Forschung

Exzellent in der Parkinson-Forschung

Die Parkinson-Forscher bei der Arbeit
Foto: Bruno Santos, LCSB

(jm) - Nach Alzheimer ist Parkinson die am meisten verbreitete neurodegenerative Krankheit in Europa und Luxemburg, eine Krankheit, die aber noch relativ unerforscht ist. „Wir wissen sehr wenig von der Krankheit, die zudem erst sehr spät diagnostiziert wird“, sagte FNR-Generalsekretär Marc Schiltz bei einer Pressekonferenz, bei der der Startschuss zum Exzellenz-Zentrum fiel.

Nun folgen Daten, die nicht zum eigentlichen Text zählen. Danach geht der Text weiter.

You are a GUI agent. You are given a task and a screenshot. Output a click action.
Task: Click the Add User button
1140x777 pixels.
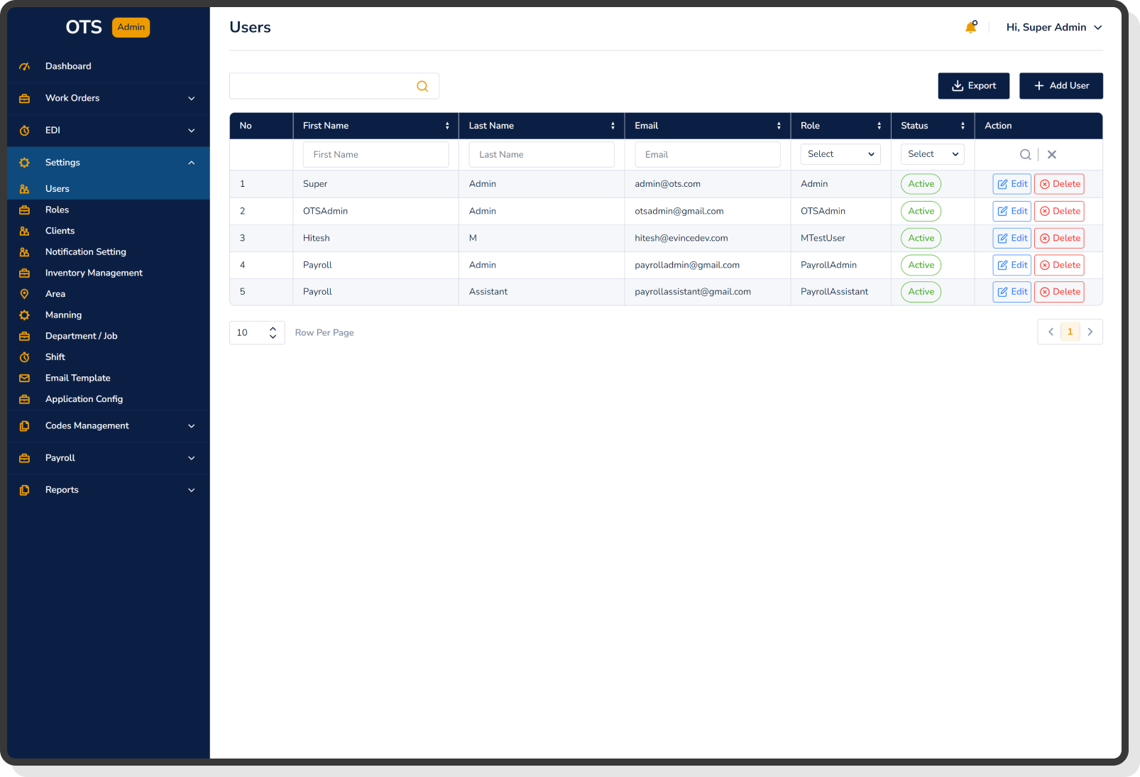pyautogui.click(x=1060, y=85)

Beteiligt sind die Uni Luxemburg mit dem Zentrum für systemische Biomedizin (LCSB), die Biobank Luxemburg (IBBL), das Luxembourg Institute of Health (LIH) sowie das Centre hospitalier (CHL). Das Budget liegt bei 20 Millionen Euro, die zu zwei Drittel vom FNR und zu einem Drittel von den beteiligten Forschungsinstituten getragen werden. Der Zeitraum des Projekts zieht sich über acht Jahre, nach denen man sich erhofft, im Bereich der Parkinson-Erforschung Weltrang erreicht zu haben.

Nach Ansicht von internationalen Experten, denen das Exzellenz-Projekt zur Begutachtung vorgelegt wurde, handele es sich dabei um eine durchaus „realistische Vision“, so Schiltz. 

Hoffen auf die Langzeitstudie

In dem Projekt sollen Grundlagen- und angewandte Forschung Hand in Hand gehen; die Untersuchung des Krankheitsverlaufs eines Patienten, der Vergleich mit gesunden Probanden sind dabei genau so wichtig wie die Testreihen im Labor sowie die Auswertung großer Datenmengen, das so genannte Big Data.

Die Verantwortlichen des Forschungsprojekts würden es begrüßen, wenn so viele Parkinson-Patienten wie möglich an der geplanten klinischen Langzeitstudie zur Erforschung der Krankheit teilnehmen würden.

Für die Betroffenen selbst hält sich der Aufwand in Grenzen, die Forscher kommen den Patienten so weit wie möglich entgegen; zudem setzen sie auf die Zusammenarbeit mit den Neurologen und Fachärzten für Geriatrie.

Am Ende erhofft man sich neue Erkenntnisse über den Krankheitsverlauf sowie Methoden zur Früherkennung. Denn je früher die Krankheit erkannt wird, desto eher können die Betroffen behandelt werden, und desto besser wird ihre Lebensqualität.